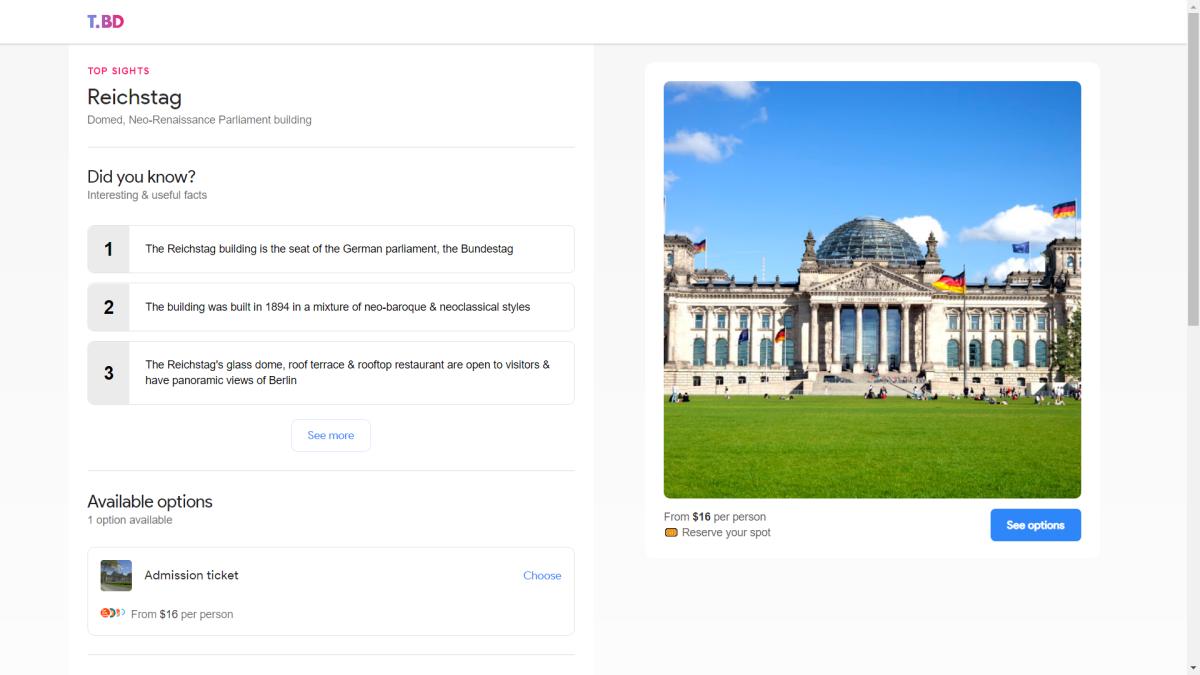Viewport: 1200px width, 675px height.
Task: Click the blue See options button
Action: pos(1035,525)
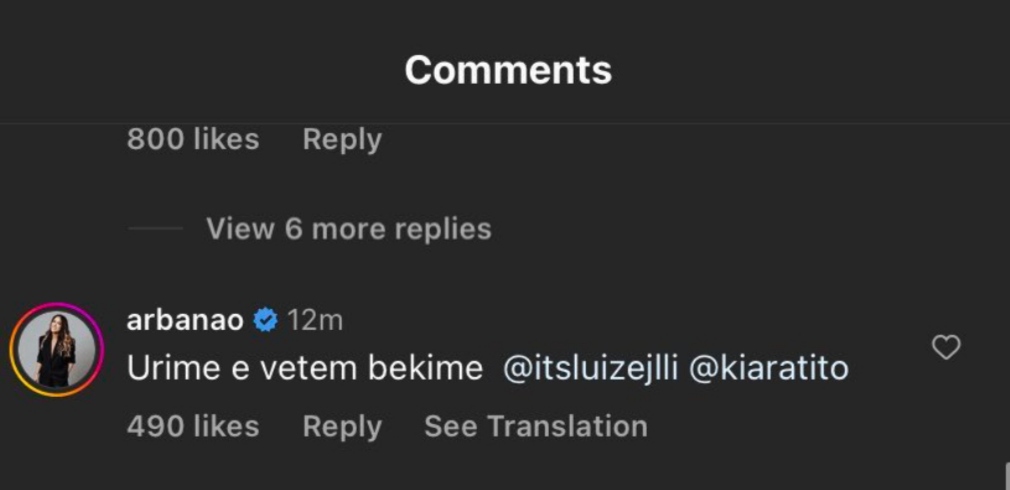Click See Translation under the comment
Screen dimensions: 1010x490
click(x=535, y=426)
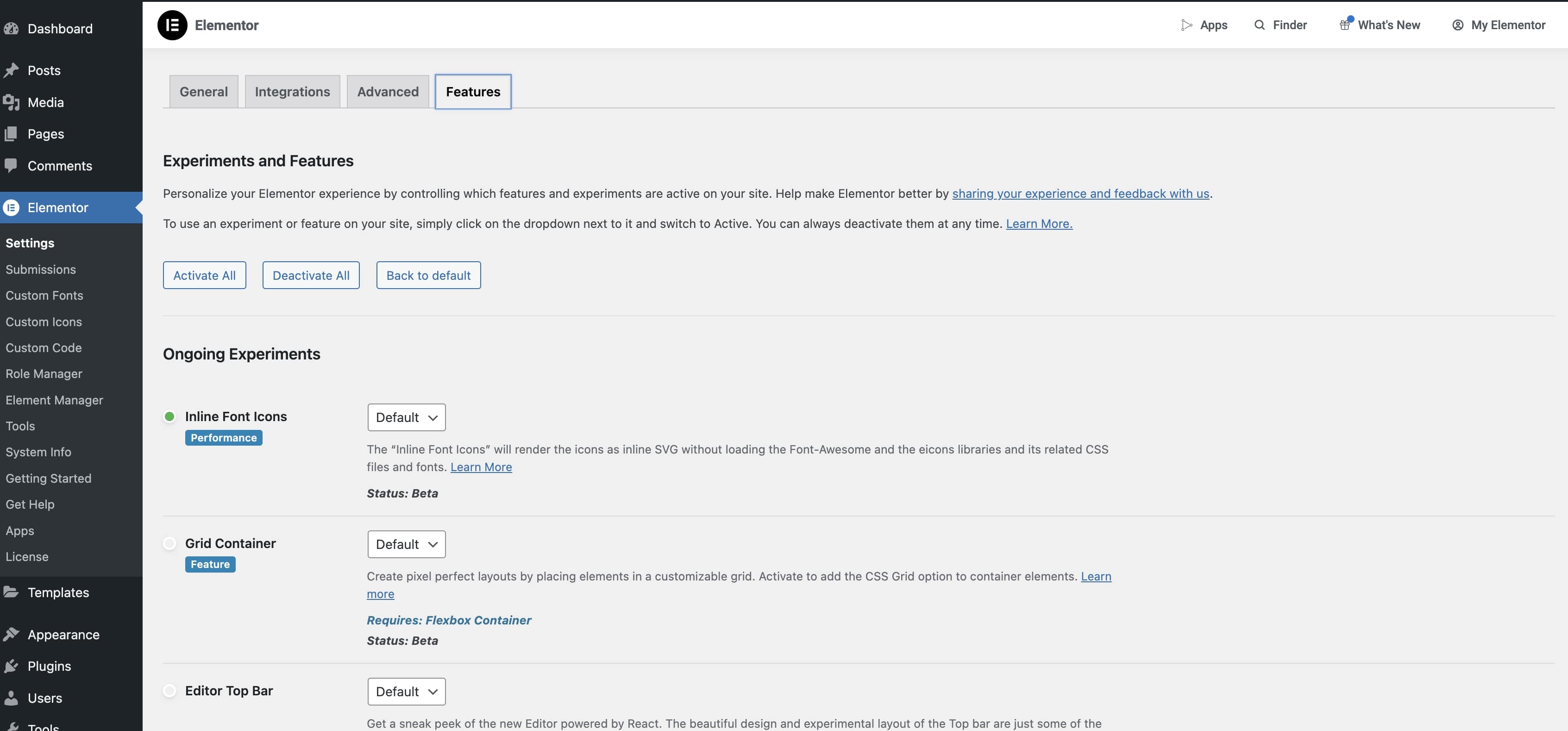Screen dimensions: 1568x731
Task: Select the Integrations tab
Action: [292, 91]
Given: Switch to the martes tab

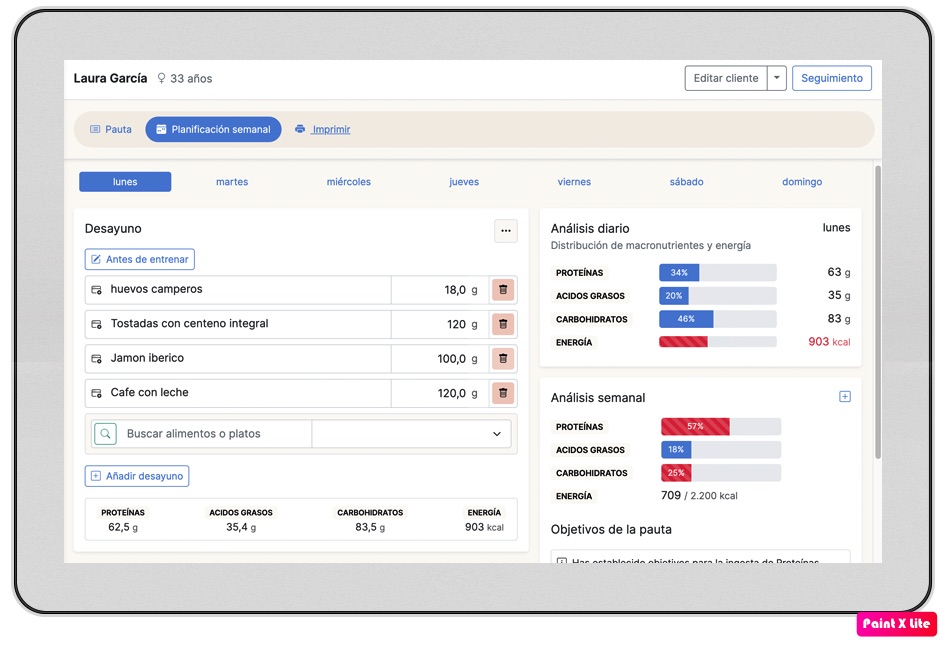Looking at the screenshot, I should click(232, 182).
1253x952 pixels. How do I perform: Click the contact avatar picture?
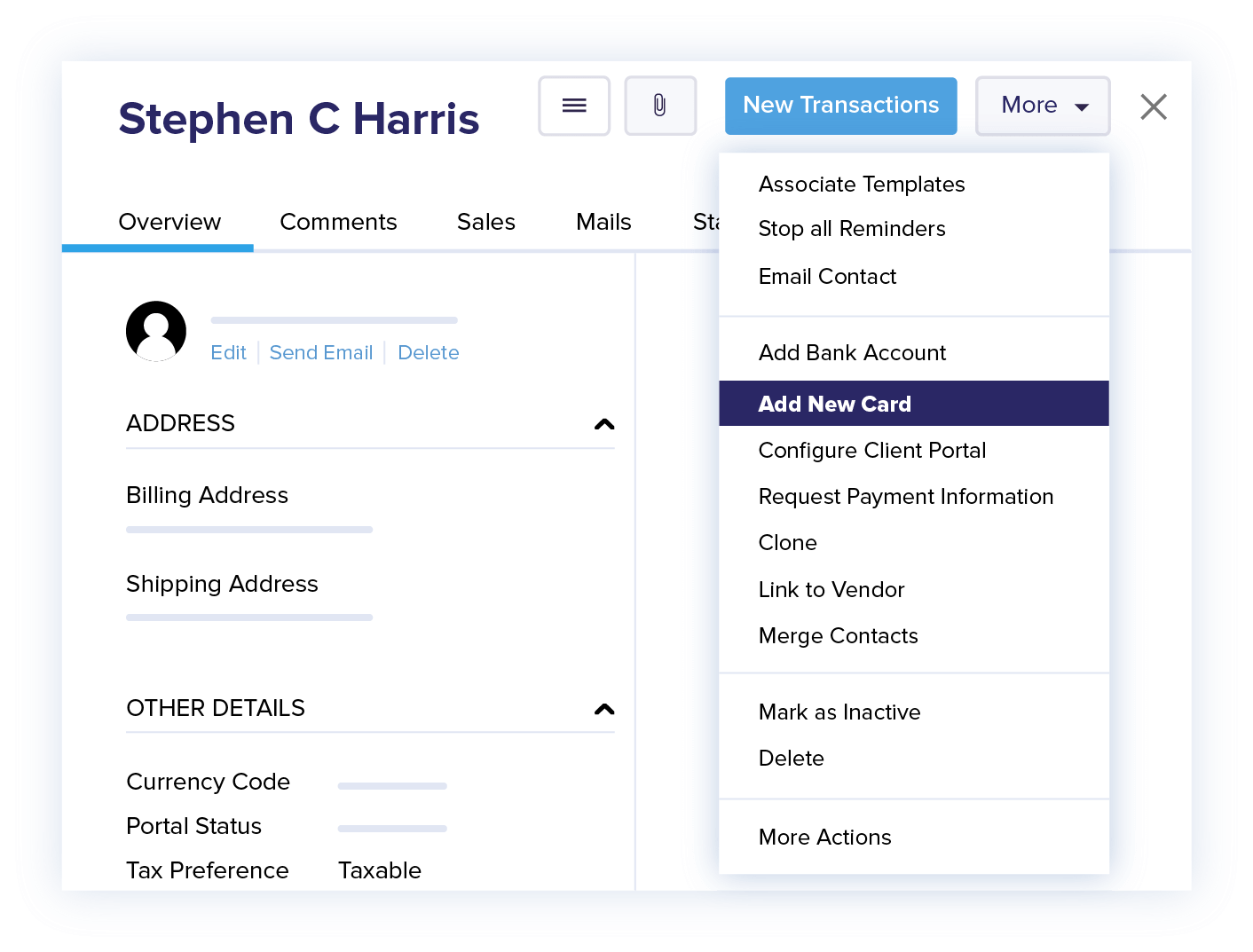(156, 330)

□ □ □

▶ _Problem details_: Reproduce every line of the records above word for word, and leave out the pictures.

▶ _Problem solution_:
Viewport: 1200px width, 675px height.
Task: Click the blue See options button
Action: pos(1035,525)
Click See Translation under the comment
Screen dimensions: 1010x490
click(x=535, y=426)
Screen dimensions: 1568x731
Task: Select the Integrations tab
Action: [292, 91]
Given: Switch to the martes tab

Looking at the screenshot, I should click(232, 182).
1253x952 pixels. How do I perform: Click the contact avatar picture?
(156, 330)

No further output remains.